Article inédit – Erica Berazategui
Un vieux couple de bouchers contre de jeunes végans: Barbaque vous propose une bonne tranche de rigolade absurde et cynique, mais somme toute banale. Impressions.
Sophie (Marina Foïs) et Vincent (Fabrice Eboué), mariés depuis ce qui semble être une éternité, se morfondent dans une ville du fin fond de la France. Ils tiennent une boucherie à deux doigts de la faillite et pour couronner le tout, ils n’ont plus l’air de s’aimer. C’est ainsi que le décor de Barbaque (2021), réalisé par Fabrice Eboué, est posé. Un groupe de végans masqués débarquent alors un jour dans leur boutique pour saccager la boucherie en hurlant «V power». Au retour d’un dîner assommant chez un couple d’amis, les deux cinquantenaires tombent par hasard sur l’un des fameux végans: sous le coup de la colère et des émotions (Sophie venait d’annoncer à son mari qu’elle le quittait), Vincent lui roule dessus, le tuant sur le coup.
Ne sachant que faire du corps de l’herbivore, le boucher décide de le transformer en viande pour s’en débarrasser avec le reste des déchets de la boutique. Sophie n’étant pas au courant, elle vendra par mégarde quelques tranches de végan. Ce jambon, que Vincent justifiera comme étant du porc d’Iran, connaît alors un succès phénoménal dans toute la ville, y compris chez notre vieux couple qui est conquis par le goût apparemment exquis de l’humain. Conscients que cela pourrait sauver leur commerce, Vincent et Sophie décident de partir à la chasse au végan au fur et à mesure que la demande augmente.

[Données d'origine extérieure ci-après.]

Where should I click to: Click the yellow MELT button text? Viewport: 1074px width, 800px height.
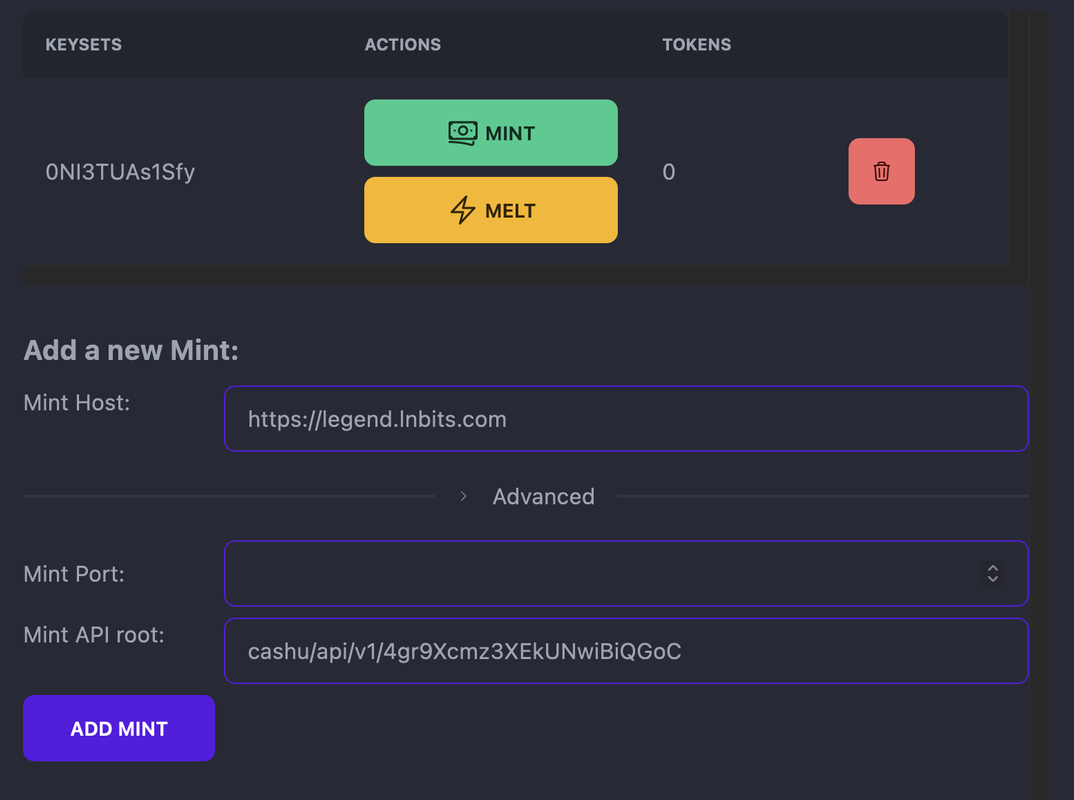point(510,210)
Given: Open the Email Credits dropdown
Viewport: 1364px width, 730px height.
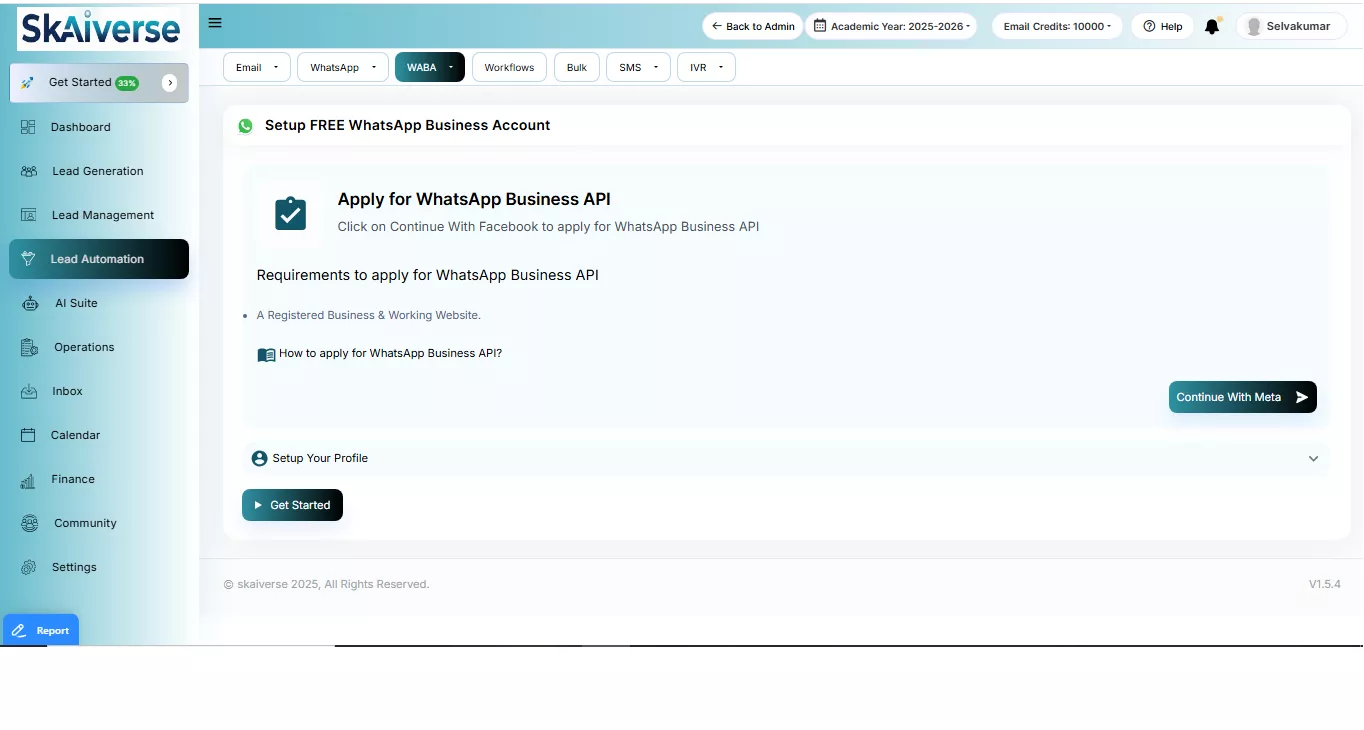Looking at the screenshot, I should click(1057, 26).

Viande, véganisme et malaise vagal
Dès la première scène, un certain inconfort s’installe: on y voit de (très) gros et longs plans de découpage de viande. Et ce n’est que le début! Au fur et à mesure des battues, on regarde Sophie et Vincent découper du végan, tout en observant leur amour renaître. Le malaise s’intensifie lorsqu’on les observe sauver la boucherie tout en exterminant la population végane de la ville jusqu’à deux scènes particulièrement marquantes par leur violence. Au cours de la première, Vincent mord, mâche et avale l’oreille d’un ami du couple qui l’irrite, en toute simplicité. Lors de la seconde, Sophie se retrouve seule à l’arrière-boutique en compagnie d’une bande de végans qui souhaitent la transformer en viande jusqu’à ce que Vincent débarque et la sauve, tel un prince charmant. Pour ce faire, le couple va massacrer les trois jeunes personnes pour terminer en bain de sang. Face à cette escalade de violence, une réaction de la part du public: le rire. Un rire très sincère (sur le plan de l’expérience personnelle du moins) mais très souvent nerveux: toute cette chair, ce sang et cette cruauté mettent extrêmement mal à l’aise et finalement, étaient-ils nécessaires?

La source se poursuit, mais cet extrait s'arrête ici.